Screen-element location records
━━━━━━━━━━

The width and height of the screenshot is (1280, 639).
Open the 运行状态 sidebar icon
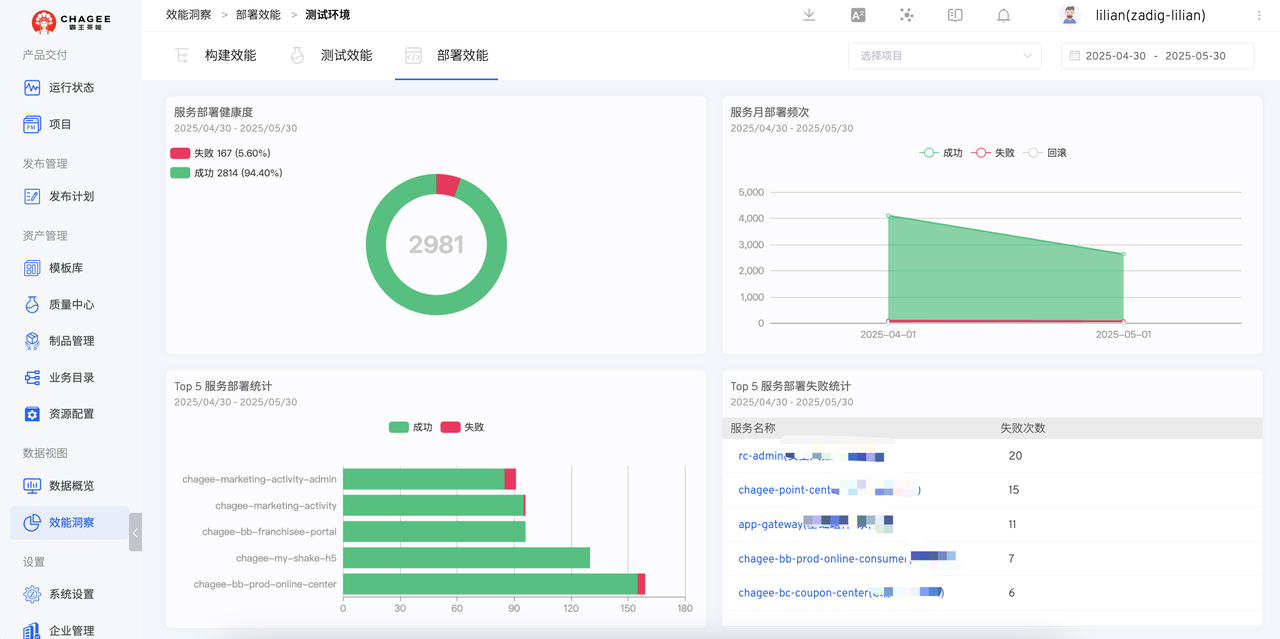(32, 88)
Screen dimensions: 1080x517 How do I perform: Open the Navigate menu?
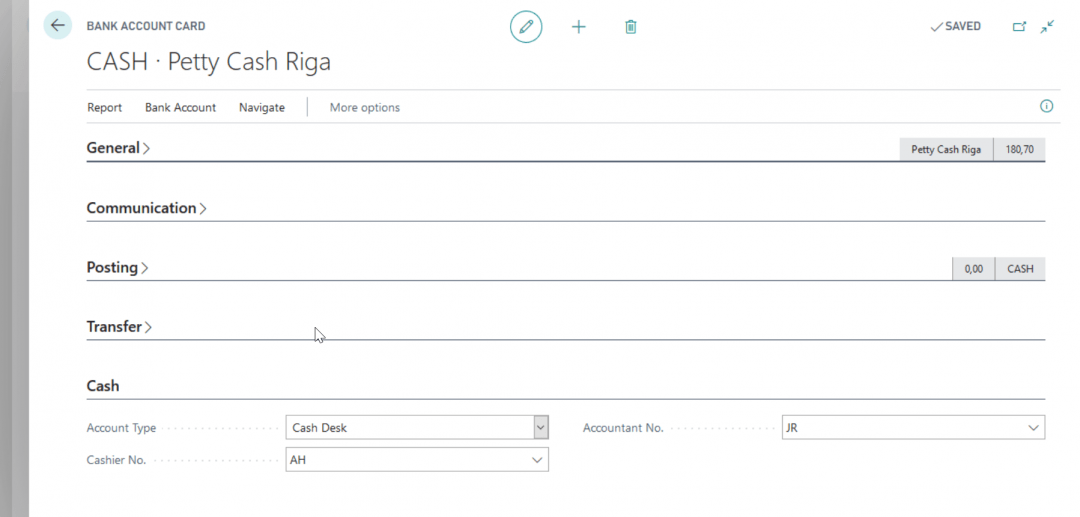[261, 107]
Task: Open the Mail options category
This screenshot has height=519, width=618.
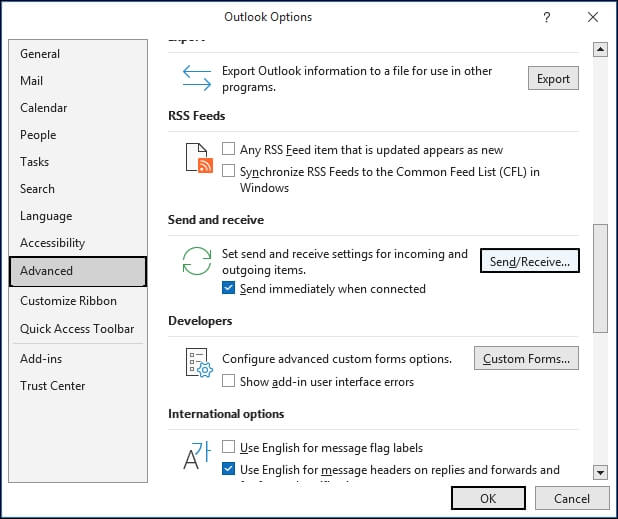Action: point(31,81)
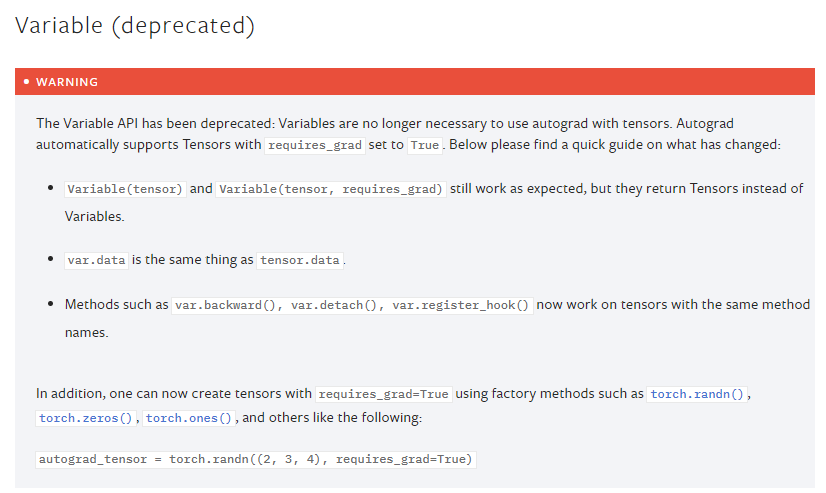Click the requires_grad=True inline code

pos(383,394)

━━━━━━━━━━

*Set task*:
Rewrite the data above as a numbered list, one line per item, skipping blank lines and omitting the pictures.

*Completed exercise*:
1. The width and height of the screenshot is (1280, 639).
2. Open the 运行状态 sidebar icon
3. (32, 88)
4. Screen dimensions: 1080x517 How do I perform: Open the Navigate menu?
5. [261, 107]
6. Task: Open the Mail options category
7. This screenshot has height=519, width=618.
8. Action: point(31,81)
9. Click the requires_grad=True inline code
10. pos(383,394)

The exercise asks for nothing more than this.